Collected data
_ _ _
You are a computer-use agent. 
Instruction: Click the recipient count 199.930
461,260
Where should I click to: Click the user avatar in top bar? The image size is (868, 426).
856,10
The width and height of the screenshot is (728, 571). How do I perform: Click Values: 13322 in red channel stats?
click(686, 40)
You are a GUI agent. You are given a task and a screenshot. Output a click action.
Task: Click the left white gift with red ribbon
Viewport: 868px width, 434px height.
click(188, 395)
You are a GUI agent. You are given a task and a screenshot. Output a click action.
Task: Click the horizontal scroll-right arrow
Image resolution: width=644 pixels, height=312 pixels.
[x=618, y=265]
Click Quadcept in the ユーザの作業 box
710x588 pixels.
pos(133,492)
_ _ _
§ **Task to complete**
Repeat the records above exactly, from the first line to the last.

§ **Written response**
You are a computer-use agent. 
Instruction: Click the recipient count 199.930
461,260
Where should I click to: Click the user avatar in top bar? The image size is (868, 426).
856,10
The width and height of the screenshot is (728, 571). How do I perform: Click Values: 13322 in red channel stats?
click(686, 40)
You are a GUI agent. You are given a task and a screenshot. Output a click action.
Task: Click the left white gift with red ribbon
Viewport: 868px width, 434px height.
click(188, 395)
You are a GUI agent. You are given a task and a screenshot. Output a click action.
Task: Click the horizontal scroll-right arrow
Image resolution: width=644 pixels, height=312 pixels.
[x=618, y=265]
Click Quadcept in the ユーザの作業 box
710x588 pixels.
pos(133,492)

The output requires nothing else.